====== Extrait du texte ======

Imaginez une fillette de douze ans obligée d’épouser son cousin. Un an plus tard, elle devient mère. Pendant des années, elle subit coups, humiliations et menaces. Un jour, alors qu’elle tente de protéger son enfant de cinq ans, une altercation tourne au drame : son mari meurt. Elle a dix-huit ans et se retrouve condamnée à la pendaison. Cette histoire n’est pas un scénario de film. Elle est arrivée à Goli Kouhkan, dans le nord de l’Iran.
Une libération in extremis qui soulève l’indignation
Jeudi dernier, après sept années passées derrière les barreaux, Goli Kouhkan, aujourd’hui âgée de 25 ans, a franchi les portes de la prison de la province de Golestan. Les chaînes sont tombées. Les photos diffusées par la télévision d’État la montrent de dos, enveloppée dans un tchador noir, entourée d’officiels. Un sourire timide, presque incrédule, se devine-t-on.
Sa condamnation à mort venait d’être annulée grâce à un accord avec la famille de la victime : le paiement du diya, ou « prix du sang », une compensation financière prévue par la loi islamique iranienne. Sans cet argent, Goli aurait été exécutée dans les prochains jours.
Mariée à 12 ans, mère à 13 ans
Goli appartient à la minorité baloutche, souvent marginalisée et très pauvre dans le sud-est et le nord de l’Iran. Sans papiers d’identité, elle travaillait comme ouvrière agricole dès l’enfance. À douze ans, sa famille la donne en mariage à un cousin beaucoup plus âgé. L’année suivante, elle accouche de son premier enfant.
Les violences commencent presque immédiatement. Physiques, psychologiques, sexuelles. Son mari la bat, bat aussi leur fils. Goli n’a nulle part où aller : pas de famille pour la protéger, pas d’État pour la secourir.
« Elle a subi des violences physiques et psychologiques pendant plusieurs années », ont rappelé les experts des droits de l’homme de l’ONU la semaine dernière, en demandant instamment la suspension de son exécution.
Le jour où tout a basculé
Mai 2018. Goli a 18 ans. Ce jour-là, son mari s’en prend une nouvelle fois à elle et à leur fils de cinq ans. Dans un geste désespéré, elle appelle un proche à l’aide. Une dispute éclate entre les deux hommes. Au cours de l’altercation, le mari est mortellement blessé.
Pour la justice iranienne, peu importe le contexte de violences continues : Goli est jugée coupable de meurtre avec préméditation. Verdict : la peine de mort par pendaison.

====== Données fournies ======

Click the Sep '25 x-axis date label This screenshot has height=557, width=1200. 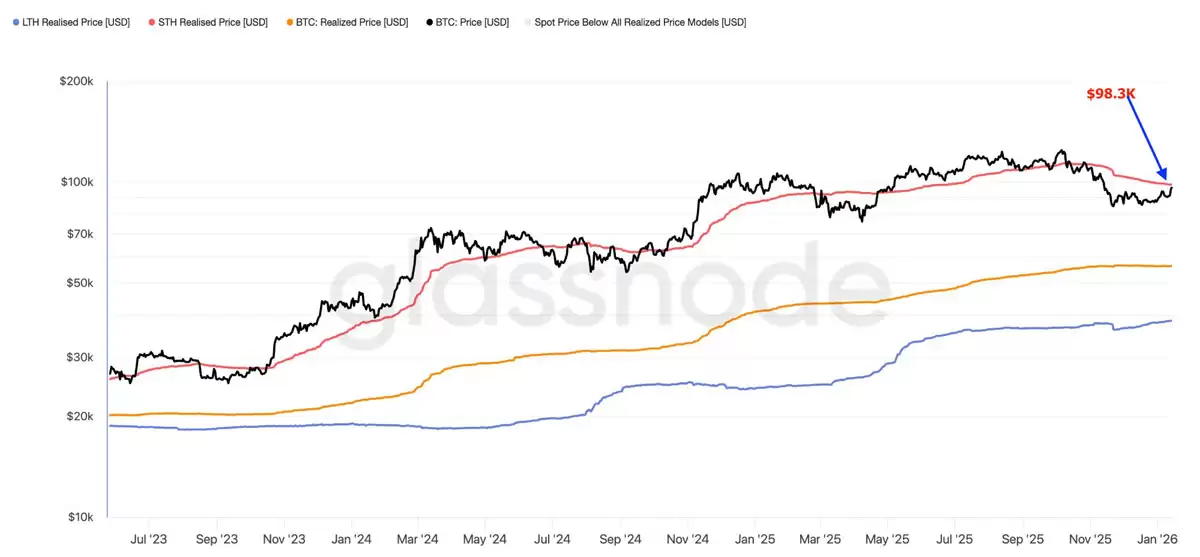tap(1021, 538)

======
====== Données fournies ======

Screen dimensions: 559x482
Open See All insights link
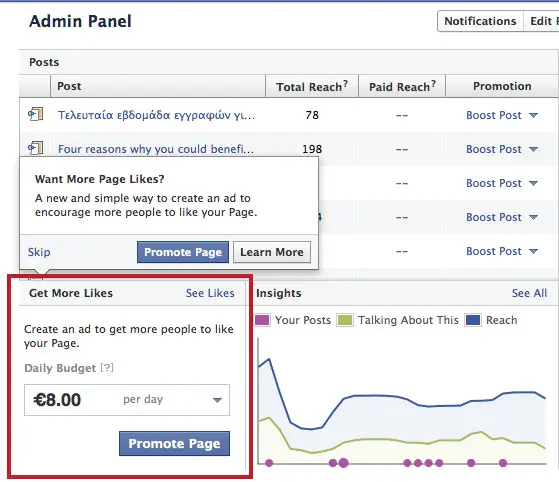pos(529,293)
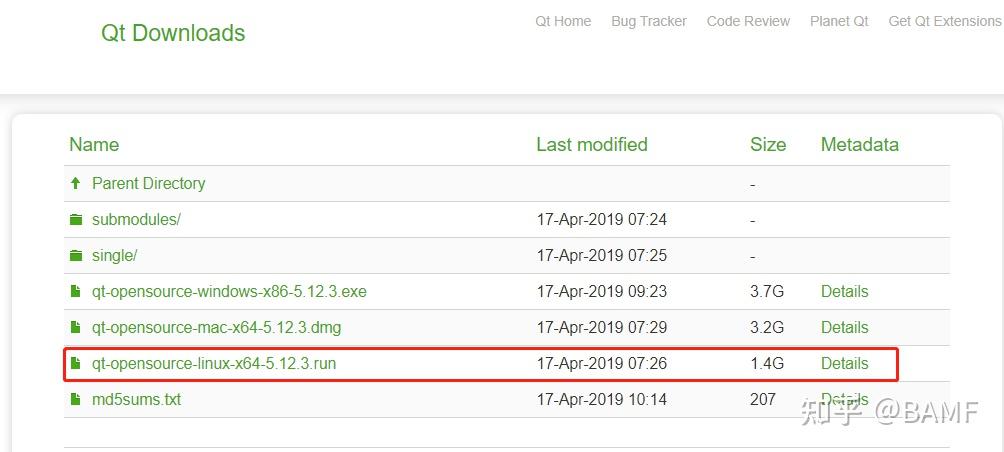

======

*Consigne*:
Selon l'article sur Goli Kouhkan, pourquoi sa condamnation à mort a-t-elle été annulée ? Répondez en une à trois phrases.

*Réponse*:
Sa condamnation à mort a été annulée grâce à un accord conclu avec la famille de la victime, fondé sur le paiement du diya, ou « prix du sang ». Le diya est une compensation financière prévue par la loi islamique iranienne. Sans cet argent, Goli aurait été exécutée dans les prochains jours.